As is the case with other types of litigation, active members of the United States military, including those who live in and work at Fort Hood and Killeen, have special rights when it comes to child custody and child support matters.
Among these rights, perhaps the most important is that, under federal law, a member of the military may under certain circumstances request that a court or administrative agency stay legal proceedings, including proceedings pertaining to child support, when the solider or sailor cannot be present due to his or her military obligations.
The idea is that it is not fair for a military member to have to miss court, and thus risk the consequences of having an unfavorable decision entered against his or her interests, because he or she was serving the country.
However, before invoking these rights, it may be a good idea for a solider or sailor, if possible, to consult with an experienced attorney who has some familiarity with both the laws and the local Texas courts. Not every judge will handle military-related issues in the same way, and there are important exceptions to the federal law which may apply to a soldier’s particular case.
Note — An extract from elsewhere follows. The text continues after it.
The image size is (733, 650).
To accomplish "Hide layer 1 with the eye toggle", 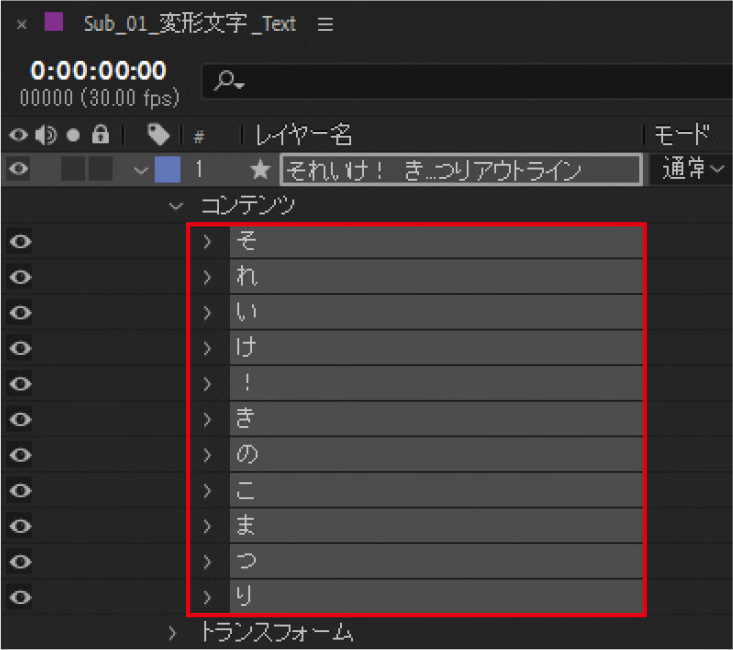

Moreover, it is also important for service members to remember that, should they choose not to pay child support, the other parent may have some additional options available to him or her, as the military’s rules specify additional means for child support enforcement and require military parents to support their children.
Finally, while federal law gives military parents some protection from having to worry about court proceedings that they cannot attend, child support is still ultimately determined and supervised by the Texas civil courts interpreting Texas law.
Still, it is important for members of the Army and other military members to remember that when it comes to child support and, for that matter, other family law issues, they have certain unique legal protections.